Where is 000000000000000000000000Steward1 coming from
From what you say I presume you are using prebuilt docker image from indy-sdk repo running pool of indy-node instances in it, following some of these instructions.
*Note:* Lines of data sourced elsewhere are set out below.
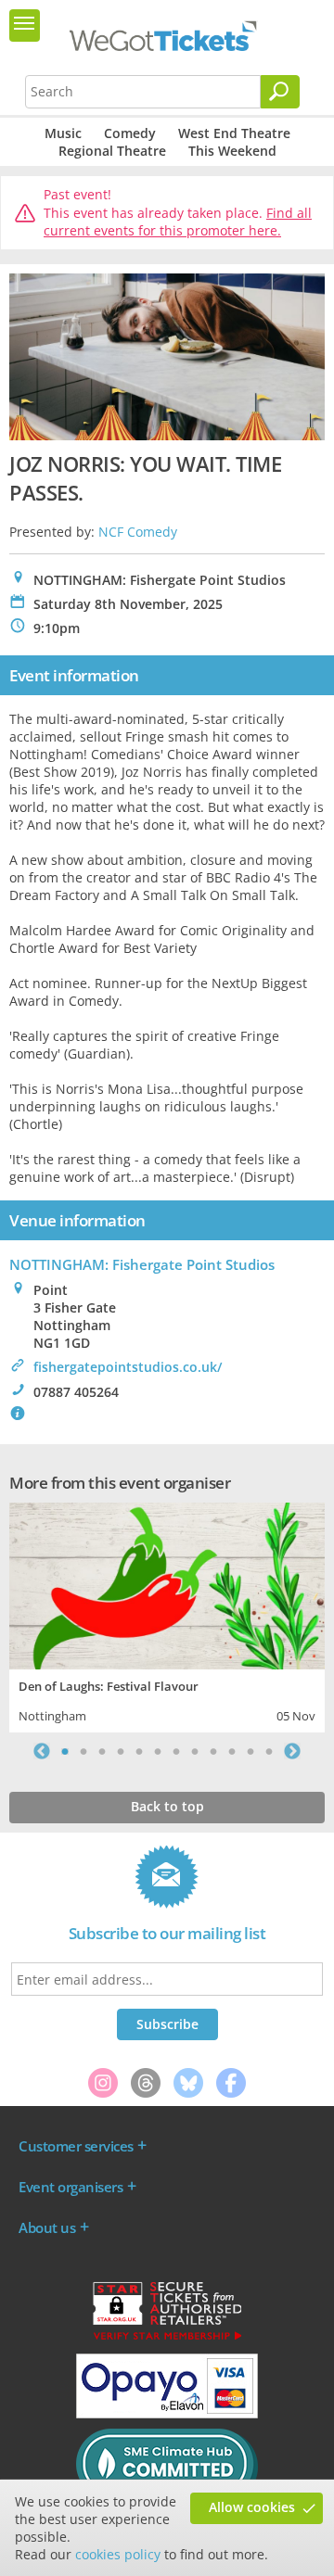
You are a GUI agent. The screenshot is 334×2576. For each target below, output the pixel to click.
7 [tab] (176, 1751)
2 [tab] (83, 1751)
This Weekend (232, 150)
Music (63, 133)
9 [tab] (213, 1751)
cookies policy (118, 2554)
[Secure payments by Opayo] (167, 2413)
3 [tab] (102, 1751)
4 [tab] (120, 1751)
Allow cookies (252, 2507)
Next (292, 1751)
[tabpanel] (167, 1615)
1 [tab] (65, 1751)
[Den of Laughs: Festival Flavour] (167, 1583)
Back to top (167, 1806)
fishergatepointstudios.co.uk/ (127, 1367)
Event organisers (70, 2186)
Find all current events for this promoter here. (178, 222)
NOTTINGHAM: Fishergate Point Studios (142, 1264)
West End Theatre (234, 133)
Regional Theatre (112, 150)
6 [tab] (157, 1751)
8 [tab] (194, 1751)
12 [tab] (269, 1751)
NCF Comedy (137, 531)
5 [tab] (139, 1751)
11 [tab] (250, 1751)
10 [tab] (232, 1751)
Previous (41, 1751)
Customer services (76, 2146)
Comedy (130, 133)
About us (47, 2227)
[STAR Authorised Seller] (167, 2338)
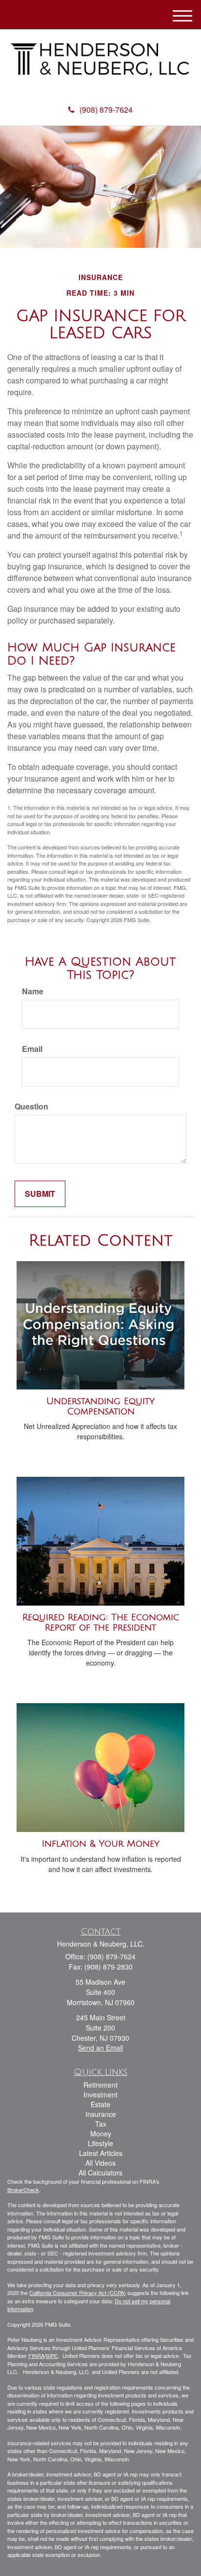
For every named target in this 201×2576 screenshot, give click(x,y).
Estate (100, 2104)
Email (32, 1049)
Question (31, 1106)
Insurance (100, 2114)
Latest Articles (100, 2153)
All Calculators (100, 2172)
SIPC (52, 2355)
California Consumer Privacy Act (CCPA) (77, 2292)
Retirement (100, 2085)
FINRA (36, 2355)
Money (100, 2133)
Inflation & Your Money (101, 1844)
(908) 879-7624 (106, 109)
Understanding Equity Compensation (100, 1406)
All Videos (100, 2163)
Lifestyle (100, 2143)
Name (32, 991)
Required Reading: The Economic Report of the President (100, 1622)
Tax (100, 2124)
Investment (100, 2094)
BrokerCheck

So the simple answer is that configuration for 000000000000000000000000Steward1 is pre-baked in it. Look at the dockerfile used for building indy-pool image. Notice these lines
RUN awk '{if (index($1, "NETWORK_NAME") != 0) {print("NETWORK_NAME = \"sandbox\"")} else print($0)}' /etc/indy/indy_config.py> /tmp/indy_config.py
RUN mv /tmp/indy_config.py /etc/indy/indy_config.py
Let's look what's in these files
docker exec indylocalhost cat '/etc/indy/indy_config.py'
# Current network
# Disable stdout logging
enableStdOutLogging = False
# Directory to store ledger.
LEDGER_DIR = '/var/lib/indy'
# Directory to store logs.
LOG_DIR = '/var/log/indy'
# Directory to store keys.
KEYS_DIR = '/var/lib/indy'
# Directory to store genesis transactions files.
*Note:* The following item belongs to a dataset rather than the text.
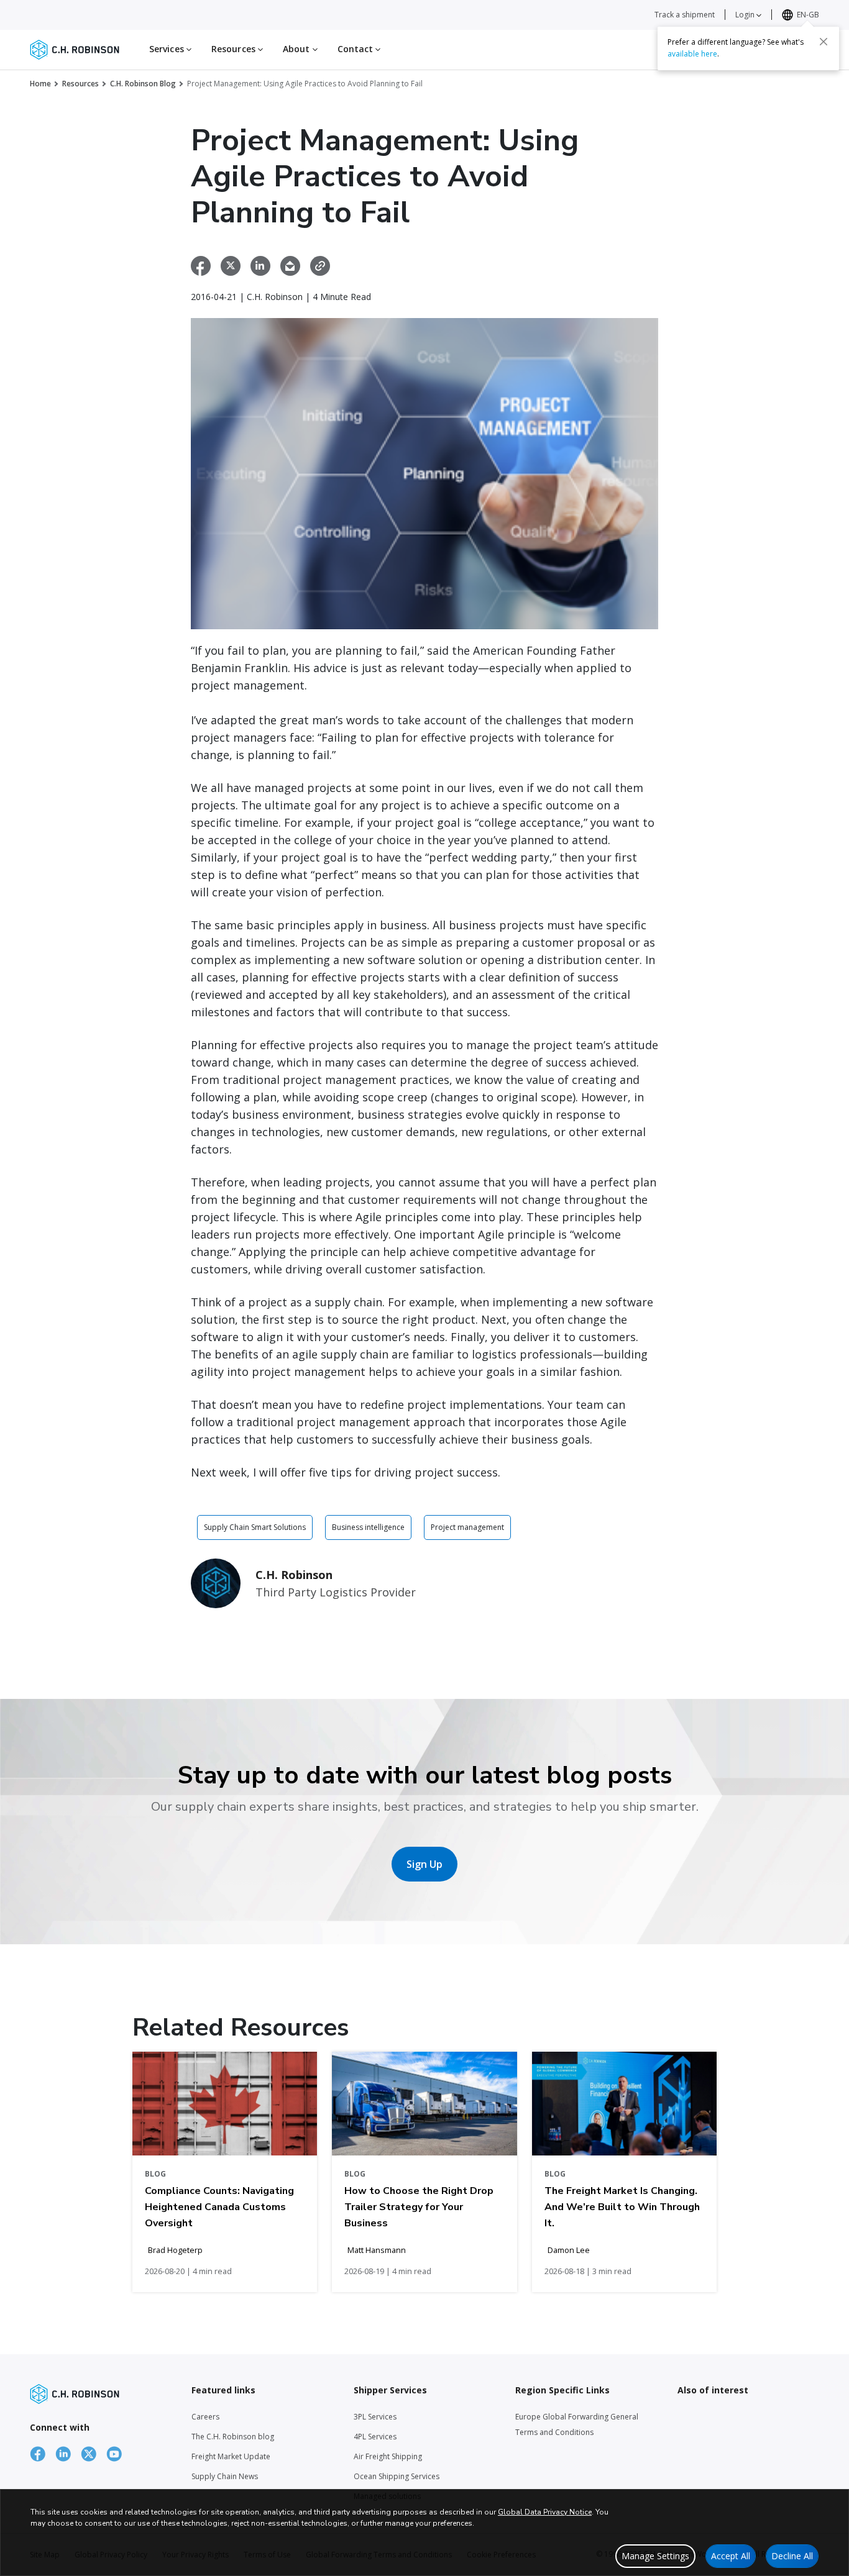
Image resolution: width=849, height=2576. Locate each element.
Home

GENESIS_DIR = '/var/lib/indy'
# Directory to store backups.
BACKUP_DIR = '/var/lib/indy/backup'
# Directory to store plugins.
PLUGINS_DIR = '/var/lib/indy/plugins'
# Directory to store node info.
NODE_INFO_DIR = '/var/lib/indy'
NETWORK_NAME = 'sandbox'%
This
# Directory to store genesis transactions files.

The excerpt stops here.